Развивая этот образ, можно сказать, что создание открытого общества неизбежно ведет к созданию общества закрытого, которое является его реальным содержанием и внутренним мотором.
Так называемый «средний класс» оттого и не поддается внятному определению, что один и тот же человек в условиях демократии играет одновременно две социальные роли - и эти роли исключают друг друга. Гражданин выражает свою неподкупную гражданскую волю на выборах, но волю работника корпорации он может выразить только исполняя приказы начальства. Более того, в качестве свободного гражданина он борется за право функционировать как винтик тоталитарной модели - и эта удивительная социальная инженерия сделала невозможными всякие революции в принципе. Представитель среднего класса должен сам себе набить морду и построить баррикаду поперек своей гостиной.

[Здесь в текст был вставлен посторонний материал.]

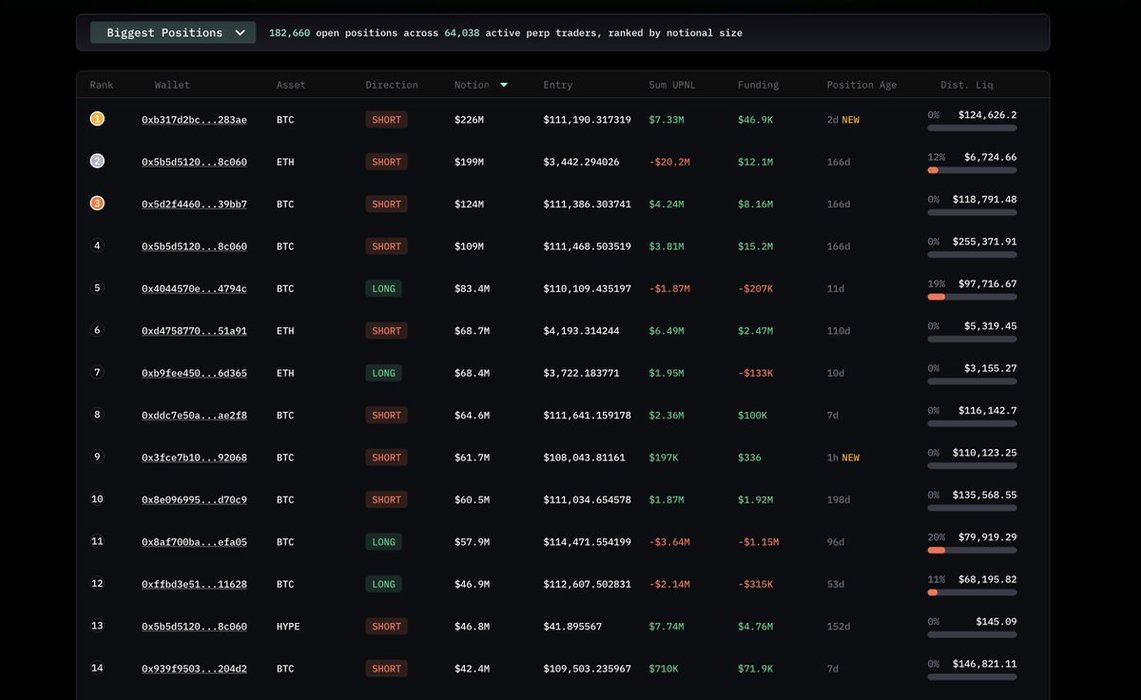Click the NEW tag beside 2d position age
Image resolution: width=1141 pixels, height=700 pixels.
(850, 120)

Никакая беда не пробудит к общественной жизни это существо - оно и само не знает, за что надо бороться. Некогда Чехов выразил это состояние так: «чего-то хочется - то ли конституции, то ли севрюжины с хреном», и этот роковой выбор до сих пор не произведен, хотя написано немало конституций, а севрюжины съедено немерено.

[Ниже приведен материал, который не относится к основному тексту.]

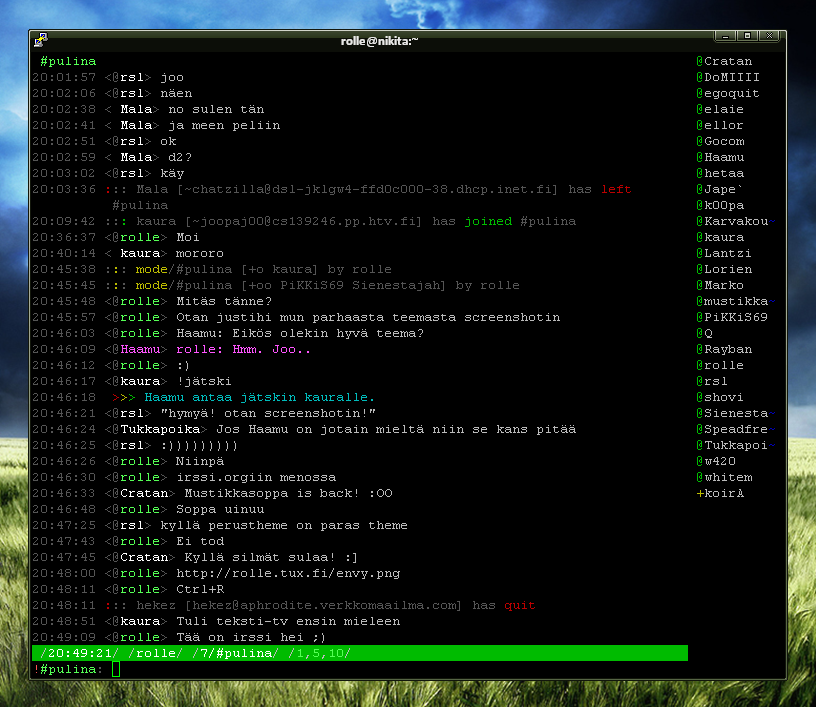The image size is (816, 707).
Task: Click the /7/#pulina/ status bar item
Action: (237, 653)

С одной стороны, наши идеалы - это выборная система, правовое государство, единый для всех закон. С другой стороны, работаем мы в такой организации, которая может функционировать только по директивным правилам, по собственным законам. И это сочетание корпоративной морали и общественных идеалов привело к дикой путанице в мозгах демократических граждан. Кто-то им сказал, что одно не противоречит другому: можно быть директором нефтяной корпорации и депутатом парламента, менеджером газовой державы и членом демократической партии. Мораль корпорации словно бы не мешала морали открытого общества, и даже ее поддерживала: ведь не за бедное же открытое общество мы голосовали, но за богатое. Homo corporativus растерян прежде всего потому, что не знает, что именно жалеть - утраченные демократические свободы или рассыпавшееся корпоративное рабство.